> Testo fornito
E' successo anche a me dopo un aggiornamento bello tosto. Non è niente di "grave" è solo l'orologio sfasato che si trova a qualche ora,giorno,mese o anno in meno rispetto alla data di ultima modifica / accesso dei file di configurazione.  

Basta fare un   cp /usr/share/zoneinfo/GMT0 /etc/localtime   , dopo vai in /etc/conf.d/clock  e setta l'orologio ( nel mio caso l'ho settato come CLOCK="UTC"  TIMEZONE=""  infine riavvia gentoo e verifica che la data sia corretta lanciando da terminale il comando " date "

----------

## lsegalla

Sembra che questo particolare sia a posto ora.

Sapete dirmi qualcosa sul resto please ?

----------

## cloc3

 *lsegalla wrote:*   

> 
> 
> Sapete dirmi qualcosa sul resto please ?

 

mica tanto per la verità.

mi sembra strano, però, che conf.d/clock fosse sconfigurato, perché nella tua lista non compare una compilazione di baselayout.

io proverei a riemerge il baselayout e a rivedere con cura la configurazione.

e anche sysvinit. quello è stato ricompilato. magari ti è successo di skippare l'aggiornamento dei file di init di reboot e shutdown.

> Righe di dati

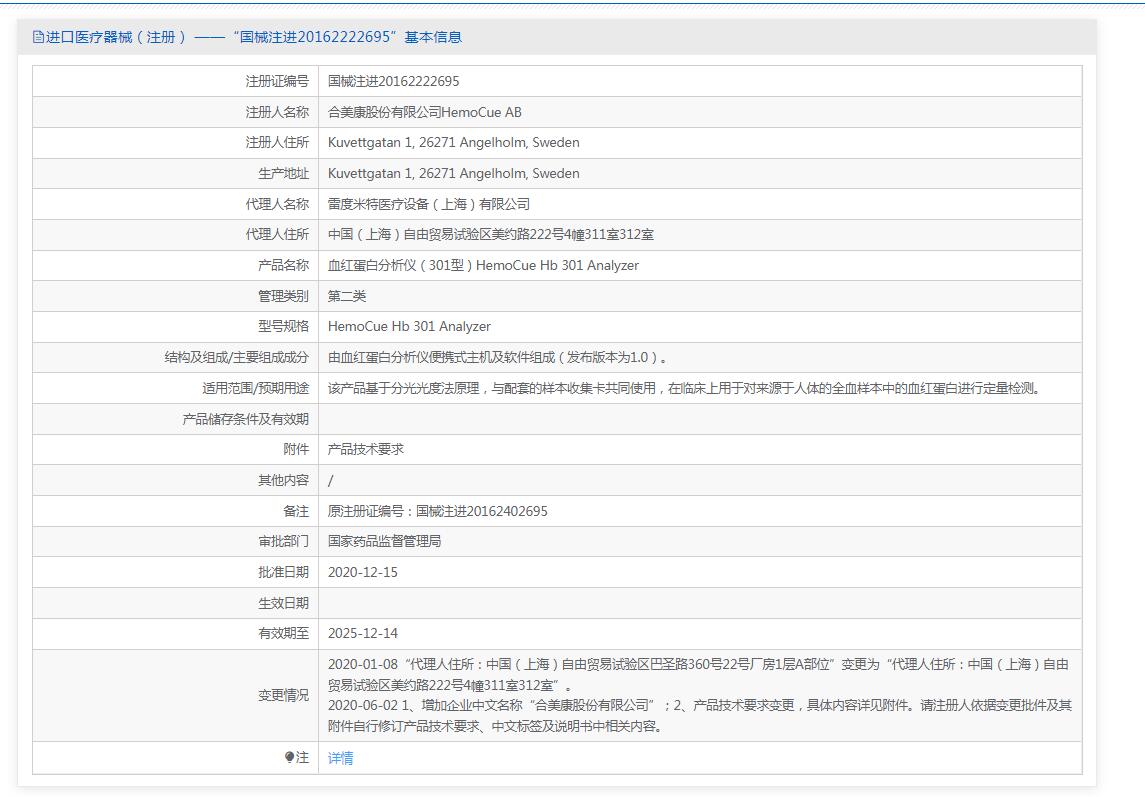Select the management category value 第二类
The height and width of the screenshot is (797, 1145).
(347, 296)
==
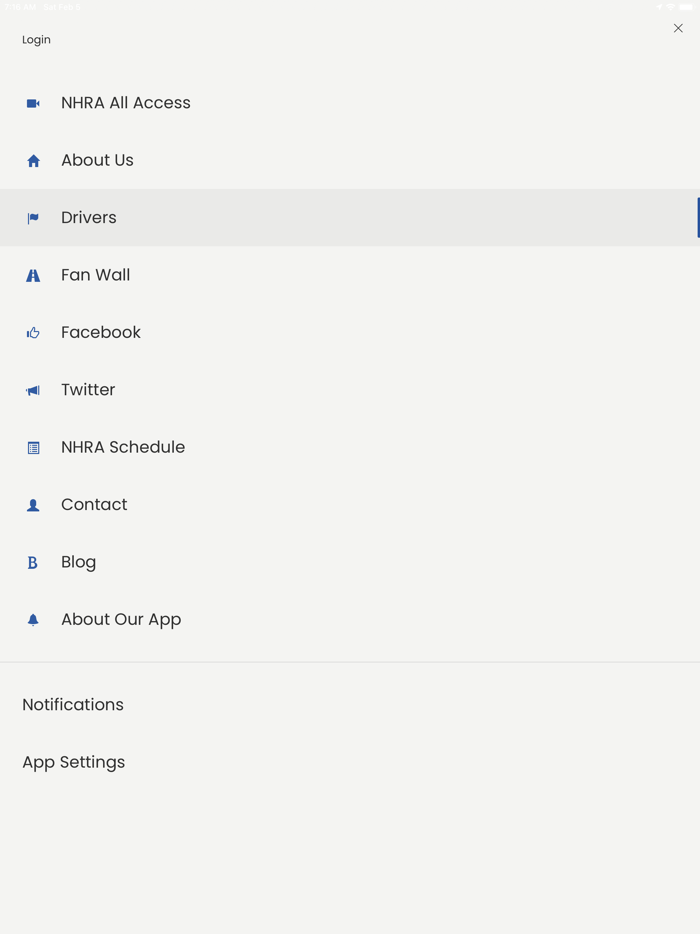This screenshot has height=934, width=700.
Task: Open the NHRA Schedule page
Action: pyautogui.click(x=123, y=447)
==
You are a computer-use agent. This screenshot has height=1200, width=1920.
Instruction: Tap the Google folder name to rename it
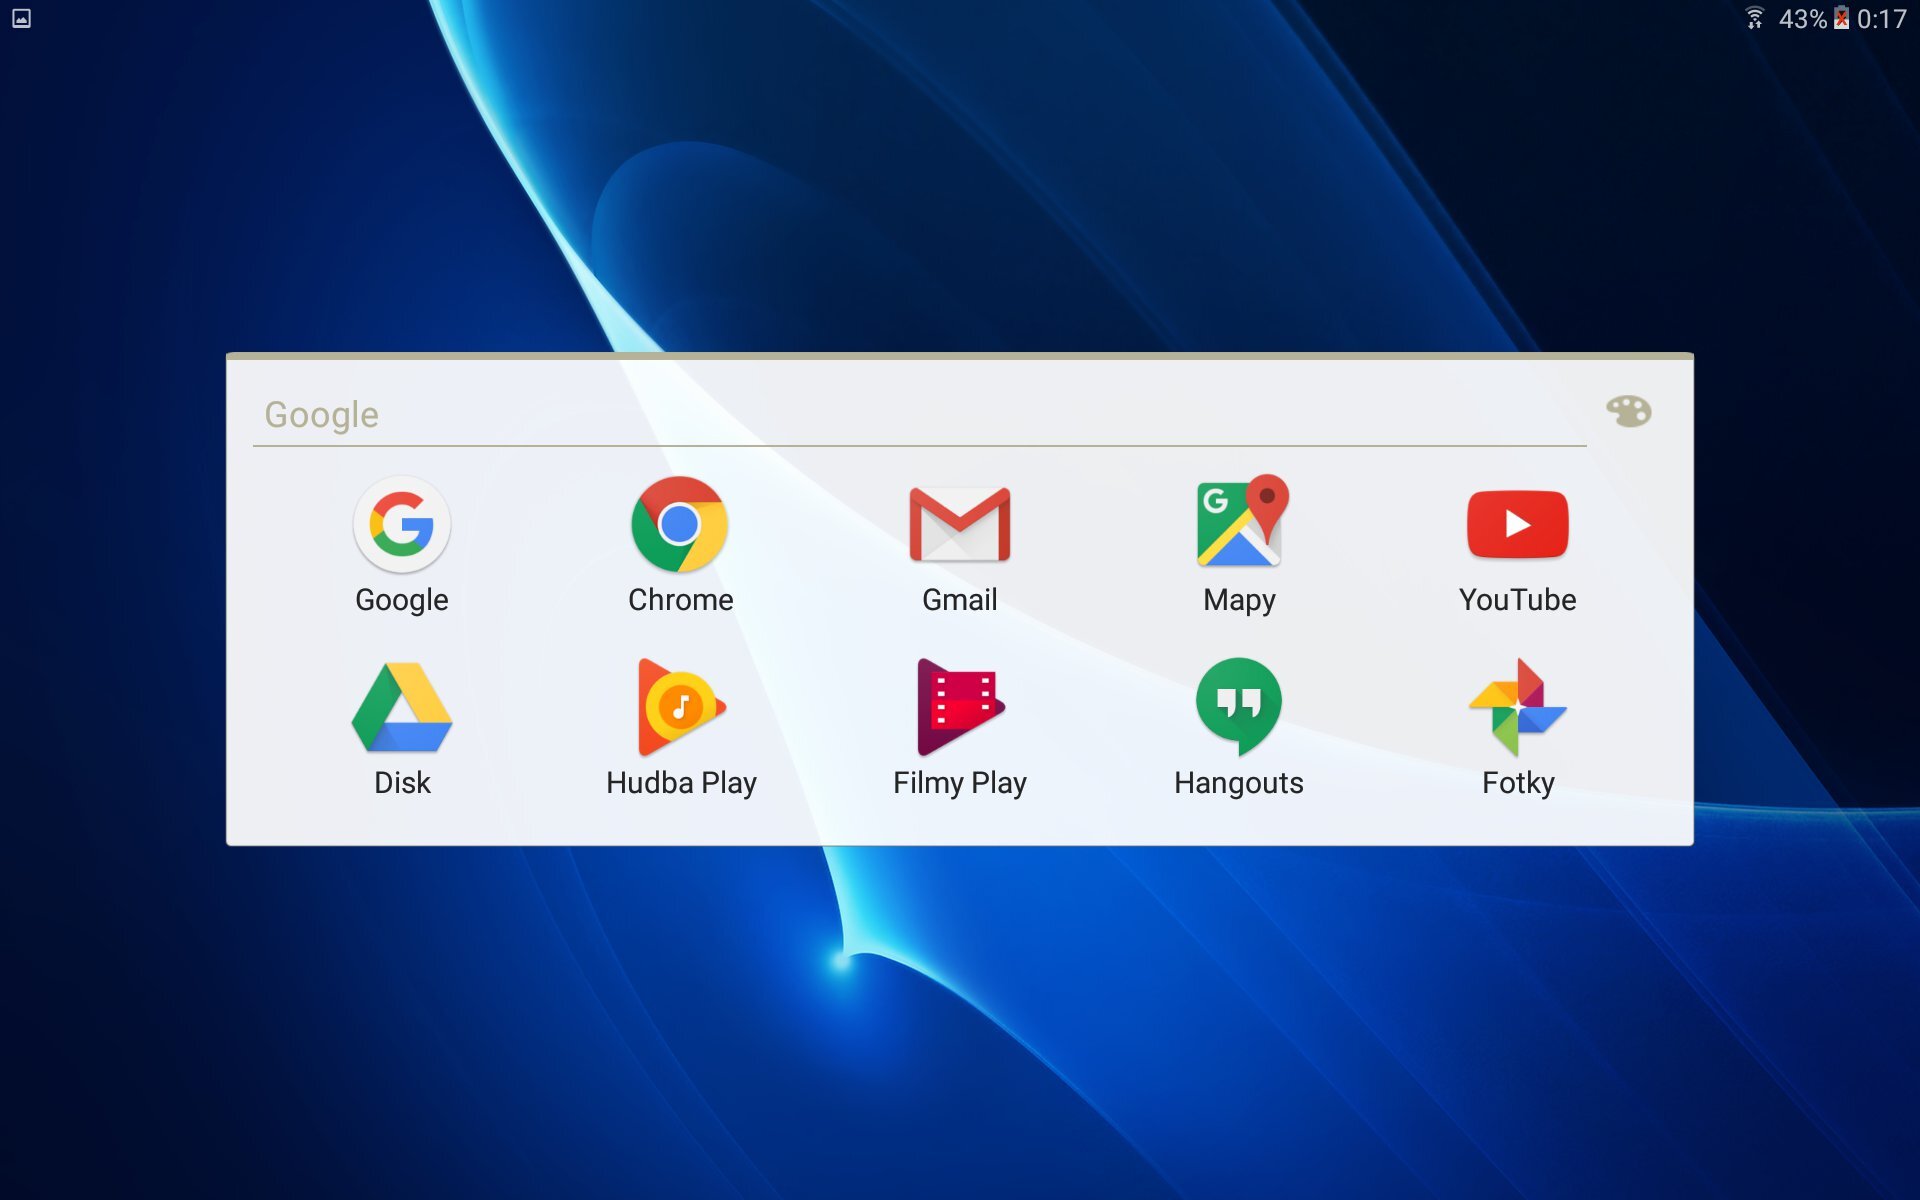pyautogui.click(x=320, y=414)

> Dettagli del compito
Nel testo fornito, quale valore viene assegnato a CLOCK nel file /etc/conf.d/clock nel primo intervento? Il materiale è a sé stante e non riguarda il testo fornito.

> Risposta all'esercizio
Il valore "UTC".